Mothers Day
When the universe reached out for your daughter's
daughter and she reached out for you, your hands
were too full of furniture to hold her
after U-hauled the heavy weight in your lungs
from one room to the other and back
after you cloaked all the nicotine in your veins
in bubble wrap and tucked it away in the brown box
that is your body, you allowed the tattered wings
of family to escort you uptown, where you landed
like the ghost of a woman in baggage claim who
flew non-stop on Valium and a glass of wine
who admitted aloud that she was afraid, of flight
but not you, who are afraid of nothing, except flying
too low, into a room before the bleeding starts, before
grief gushes prematurely into empty hands
well after the staff deposits the tiny ink footprints
a dead baby and a pink blanket near her bedside
where a white woman's red roses would have been
-Frank X Walker
Used by permission.
Frank X Walker is a founding member of the Affrilachian Poets and editor and publisher of PLUCK!, the new Journal of Affrilachian Art & Culture.

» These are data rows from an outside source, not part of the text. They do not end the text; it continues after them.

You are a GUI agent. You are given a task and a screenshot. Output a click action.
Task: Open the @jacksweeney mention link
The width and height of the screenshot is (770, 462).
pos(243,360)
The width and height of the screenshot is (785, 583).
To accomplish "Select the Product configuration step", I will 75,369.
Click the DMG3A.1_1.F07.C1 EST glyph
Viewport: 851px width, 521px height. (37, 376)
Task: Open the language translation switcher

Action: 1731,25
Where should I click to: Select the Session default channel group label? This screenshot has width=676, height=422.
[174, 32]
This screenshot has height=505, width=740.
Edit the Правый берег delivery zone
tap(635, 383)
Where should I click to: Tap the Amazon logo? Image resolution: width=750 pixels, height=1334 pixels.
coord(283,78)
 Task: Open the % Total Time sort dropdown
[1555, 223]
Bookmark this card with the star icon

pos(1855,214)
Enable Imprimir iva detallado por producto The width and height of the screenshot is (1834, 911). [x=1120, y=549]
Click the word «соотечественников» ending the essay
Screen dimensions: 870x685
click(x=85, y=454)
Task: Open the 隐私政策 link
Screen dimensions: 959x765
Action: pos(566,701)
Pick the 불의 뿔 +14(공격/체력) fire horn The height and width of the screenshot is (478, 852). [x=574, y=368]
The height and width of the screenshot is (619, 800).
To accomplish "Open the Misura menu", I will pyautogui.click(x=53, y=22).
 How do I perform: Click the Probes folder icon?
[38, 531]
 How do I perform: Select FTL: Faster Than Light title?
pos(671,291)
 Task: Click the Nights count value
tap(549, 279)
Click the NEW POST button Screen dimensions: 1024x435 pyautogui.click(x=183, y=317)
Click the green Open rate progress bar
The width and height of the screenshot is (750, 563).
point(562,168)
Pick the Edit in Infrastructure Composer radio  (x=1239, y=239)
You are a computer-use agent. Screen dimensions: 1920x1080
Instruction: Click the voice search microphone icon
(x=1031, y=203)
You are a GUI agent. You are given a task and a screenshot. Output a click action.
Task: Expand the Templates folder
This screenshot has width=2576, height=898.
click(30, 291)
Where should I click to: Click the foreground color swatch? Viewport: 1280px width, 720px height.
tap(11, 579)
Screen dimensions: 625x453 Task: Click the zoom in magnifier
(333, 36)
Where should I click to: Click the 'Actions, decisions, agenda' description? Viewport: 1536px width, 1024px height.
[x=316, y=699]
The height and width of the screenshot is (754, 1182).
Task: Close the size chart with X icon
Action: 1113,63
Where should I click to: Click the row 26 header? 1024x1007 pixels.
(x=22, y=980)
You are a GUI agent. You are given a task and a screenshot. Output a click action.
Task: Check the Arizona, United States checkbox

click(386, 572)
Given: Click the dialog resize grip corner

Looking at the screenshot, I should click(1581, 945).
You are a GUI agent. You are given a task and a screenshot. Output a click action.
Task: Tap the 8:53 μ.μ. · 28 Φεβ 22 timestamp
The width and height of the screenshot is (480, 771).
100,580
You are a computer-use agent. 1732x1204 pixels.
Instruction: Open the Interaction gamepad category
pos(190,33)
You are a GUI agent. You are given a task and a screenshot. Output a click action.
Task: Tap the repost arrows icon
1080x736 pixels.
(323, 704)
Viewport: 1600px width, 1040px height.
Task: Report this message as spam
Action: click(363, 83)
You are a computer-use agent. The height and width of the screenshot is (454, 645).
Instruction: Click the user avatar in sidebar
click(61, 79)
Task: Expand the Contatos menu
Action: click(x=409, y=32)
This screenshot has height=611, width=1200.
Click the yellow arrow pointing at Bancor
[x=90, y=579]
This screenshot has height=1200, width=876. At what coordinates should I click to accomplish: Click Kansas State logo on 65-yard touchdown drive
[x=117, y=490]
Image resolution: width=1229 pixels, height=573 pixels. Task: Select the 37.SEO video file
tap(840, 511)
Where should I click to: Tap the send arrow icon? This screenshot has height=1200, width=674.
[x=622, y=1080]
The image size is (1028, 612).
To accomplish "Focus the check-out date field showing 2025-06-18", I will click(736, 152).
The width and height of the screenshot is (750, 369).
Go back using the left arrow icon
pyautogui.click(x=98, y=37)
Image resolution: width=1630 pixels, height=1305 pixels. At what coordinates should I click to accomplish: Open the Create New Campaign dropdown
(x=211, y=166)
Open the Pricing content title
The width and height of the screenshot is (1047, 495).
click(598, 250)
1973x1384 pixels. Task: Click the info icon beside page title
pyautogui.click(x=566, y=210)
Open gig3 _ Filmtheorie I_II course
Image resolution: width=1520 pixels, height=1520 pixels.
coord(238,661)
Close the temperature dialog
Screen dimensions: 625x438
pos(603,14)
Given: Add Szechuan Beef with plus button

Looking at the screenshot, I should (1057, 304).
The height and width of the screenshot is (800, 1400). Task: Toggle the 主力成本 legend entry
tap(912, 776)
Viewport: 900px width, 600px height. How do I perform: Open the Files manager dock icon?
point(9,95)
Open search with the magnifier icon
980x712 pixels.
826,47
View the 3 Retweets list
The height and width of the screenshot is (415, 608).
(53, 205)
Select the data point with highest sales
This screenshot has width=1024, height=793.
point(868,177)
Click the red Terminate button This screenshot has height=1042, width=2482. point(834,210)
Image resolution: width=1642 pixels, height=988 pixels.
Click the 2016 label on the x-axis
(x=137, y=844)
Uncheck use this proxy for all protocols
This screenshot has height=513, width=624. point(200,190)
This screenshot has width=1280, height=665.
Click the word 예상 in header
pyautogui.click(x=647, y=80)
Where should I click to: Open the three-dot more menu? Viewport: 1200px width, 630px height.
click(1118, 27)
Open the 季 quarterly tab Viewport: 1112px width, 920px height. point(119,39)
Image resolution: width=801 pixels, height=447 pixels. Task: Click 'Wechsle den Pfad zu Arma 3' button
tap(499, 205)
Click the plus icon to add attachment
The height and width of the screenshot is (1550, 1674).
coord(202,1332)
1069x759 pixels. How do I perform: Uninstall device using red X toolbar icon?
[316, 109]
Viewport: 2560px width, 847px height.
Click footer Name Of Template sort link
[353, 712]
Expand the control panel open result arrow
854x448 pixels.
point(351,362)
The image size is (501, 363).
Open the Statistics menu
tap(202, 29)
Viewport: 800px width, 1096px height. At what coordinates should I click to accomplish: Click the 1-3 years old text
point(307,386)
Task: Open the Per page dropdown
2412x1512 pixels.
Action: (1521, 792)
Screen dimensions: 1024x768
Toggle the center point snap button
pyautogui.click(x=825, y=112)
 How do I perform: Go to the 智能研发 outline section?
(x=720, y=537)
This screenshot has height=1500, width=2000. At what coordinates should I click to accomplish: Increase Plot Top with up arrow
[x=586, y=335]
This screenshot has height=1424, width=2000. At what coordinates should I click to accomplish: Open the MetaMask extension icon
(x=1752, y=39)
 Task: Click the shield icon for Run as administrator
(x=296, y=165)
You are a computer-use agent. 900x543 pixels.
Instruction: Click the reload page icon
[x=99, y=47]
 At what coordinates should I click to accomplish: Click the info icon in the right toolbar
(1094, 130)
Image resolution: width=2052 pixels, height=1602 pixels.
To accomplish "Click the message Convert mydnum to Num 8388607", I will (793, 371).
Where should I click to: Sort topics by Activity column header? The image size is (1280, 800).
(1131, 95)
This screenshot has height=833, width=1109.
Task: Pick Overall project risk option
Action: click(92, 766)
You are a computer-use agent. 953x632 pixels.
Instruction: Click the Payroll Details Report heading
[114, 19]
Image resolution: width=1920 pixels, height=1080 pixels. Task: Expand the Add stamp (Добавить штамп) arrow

His poems are anthologized in The Appalachian Journal, Limestone, Roundtable, and My Brothers Keeper. Other new work appeared recently in Mischief, Caprice & Other Poetic Strategies, Tobacco , Kentucky Christmas, Cornbread Nation III, Kudzu, The Kentucky Anthology: Two Hundred Years of Writing in the Bluegrass and the Louisville Review. He currently serves as an Associate Professor in the department of English at the University of Kentucky.
Walker was on the panel Raising Radical Poets and read as part of the Affrilachian Poets Reading at Split This Rock Poetry Festival: Poems of Provocation & Witness 2010.